Do you have any sources for this? Not that I don't trust you, but I can't find anything on this on google.

Maybe this (did not read it): http://research.nvidia.com/publication/scalable-ambient-obscurance

However, what i mean is simple:

Close to camera means you need to sample a large area in screen space, so samples get spread in memory and also the sample count can increase (depending on algorithm).

If you have a mip map pyramid of the depth you can pick a higher mip map level so performance remains constant independent of distance.

 

Edit: Are you sure increasing command buffer count comes from SSAO? Makes no sense.

And I am not sure if the command buffer count comes from SSAO, but what I do know is that SSAO takes up most of my performance (as you can see in the graph) and in those frames command buffer counts increase as well.

 

Edit: And I think you are talking about cache misses from texture samples?
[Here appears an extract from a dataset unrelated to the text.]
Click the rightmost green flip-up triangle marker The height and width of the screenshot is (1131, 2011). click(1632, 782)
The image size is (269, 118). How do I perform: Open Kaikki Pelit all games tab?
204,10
And I don't really understand your mip map pyramid, I believe if you downsample a depth texture it does not really make sense anymore? Since it will linear interpolate between the values during downsampling?

 

Edit2: I lowered my samplerate and framerate does improve a lot, so I guess the amount of samples attributes to too much random memory access which causes cache misses as you stated :) 

Link to scrnshot: 21ad9b39ba.png

The cost of a texture sample depends whether you hit the cache or not, which depends on whether your sampling is coherent or not (e g. Do neighbouring pixels sample neighbouring texels). If your SSAO changes it's sampling radius based on the distance to the surface, then this is a predictable result. At long range, your pixels might be sampling a small 3x3 area of texels, which is quite predicable, but at near range perhaps you start sampling a 1000x1000 area of pixels (111k times larger), which is very incoherent and the cache suddenly can't help you any more.
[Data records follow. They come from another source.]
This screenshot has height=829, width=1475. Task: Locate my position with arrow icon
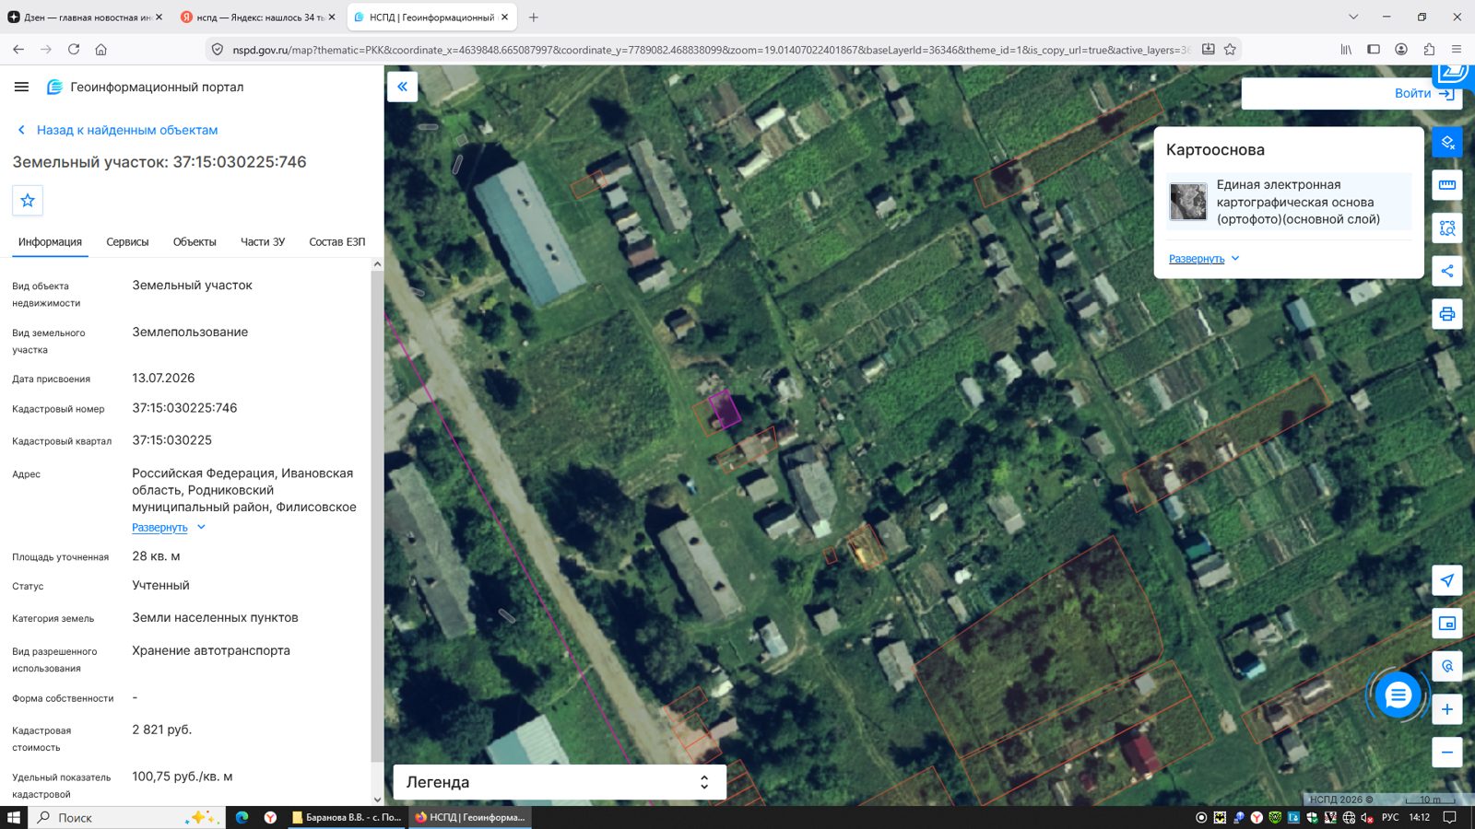tap(1446, 580)
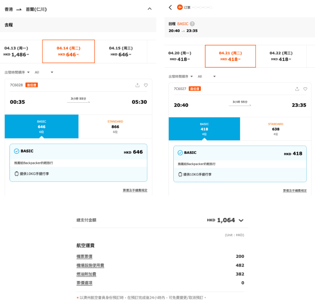
Task: Select STANDARD fare 866 for outbound flight
Action: [115, 126]
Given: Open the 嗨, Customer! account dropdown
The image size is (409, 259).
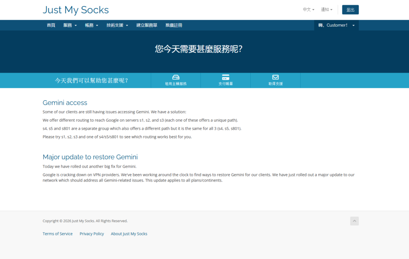Looking at the screenshot, I should [x=336, y=25].
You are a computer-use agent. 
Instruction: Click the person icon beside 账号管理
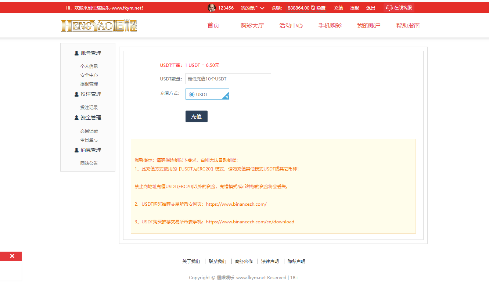[x=76, y=53]
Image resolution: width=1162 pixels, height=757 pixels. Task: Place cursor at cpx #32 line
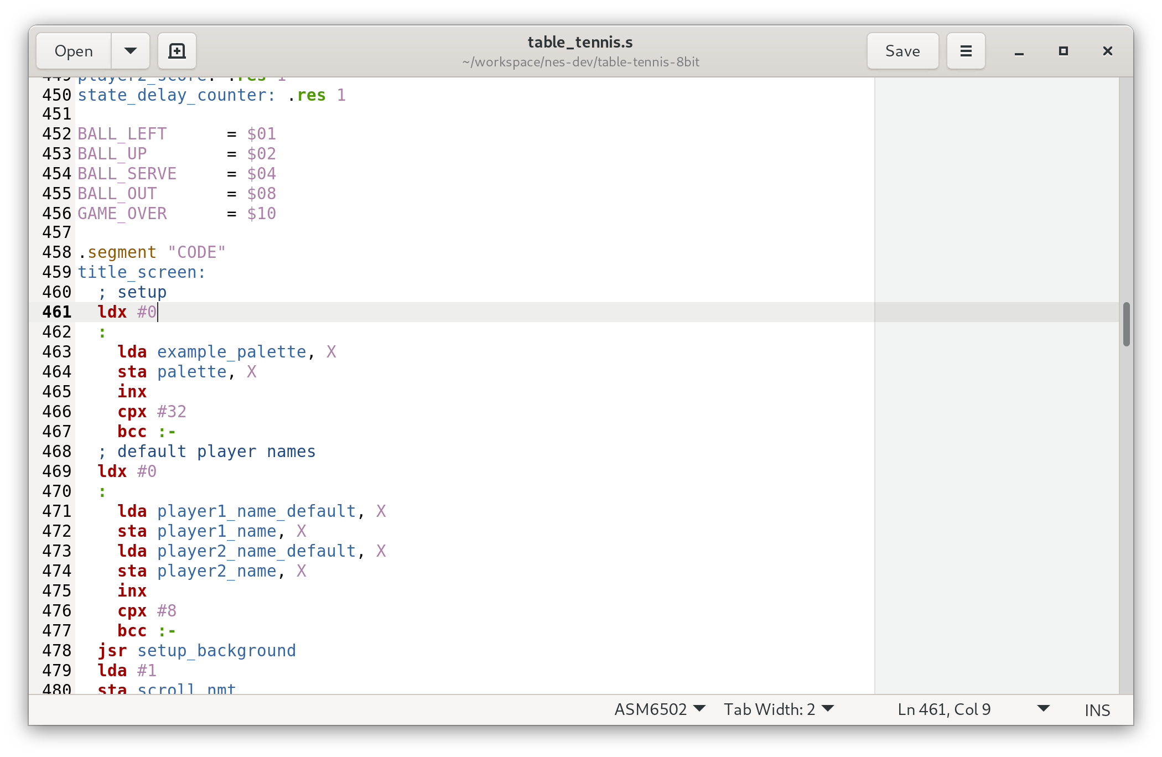pos(152,412)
These kinds of variable radius effects either need a way to reduce the size of the data set that they're sampling on, such as the mipmaps mentioned above (a hierarchical structure) or simply clamping your filter radius with "min".

9 hours ago, Mercesa said:

Edit: And I think you are talking about cache misses from texture samples? And I don't really understand your mip map pyramid, I believe if you downsample a depth texture it does not really make sense anymore? Since it will linear interpolate between the values during downsampling?
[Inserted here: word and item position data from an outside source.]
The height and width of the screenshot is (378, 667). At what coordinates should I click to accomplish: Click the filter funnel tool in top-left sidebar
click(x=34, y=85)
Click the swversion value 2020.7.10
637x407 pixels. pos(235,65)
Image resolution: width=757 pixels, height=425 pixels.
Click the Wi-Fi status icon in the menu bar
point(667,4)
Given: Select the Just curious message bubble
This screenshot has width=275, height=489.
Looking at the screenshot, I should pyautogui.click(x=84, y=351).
Unlike to shadow maps downsampling depth with interpolation should actually increase quality for SSAO as it prefilters (f. ex. VSM shadow maps also benefit from downsampling). You could even implement your own trilinear filtering by blending results from two mips, or use dithereing to avoid banding from switching mips... if the switch becomes visible at all.

Probably you should distribute your samples over multiple frames so you get high sample count and quality for free, similar to temporal aliasing. Should bring you down to 1-3 ms or something. High quality methods can use 4-5 ms, but IMO that's a real waste even on 1000$ GPUs :)

I guess the varying commandbuffer count could be caused by frustum / occlusion culling or NPCs running around?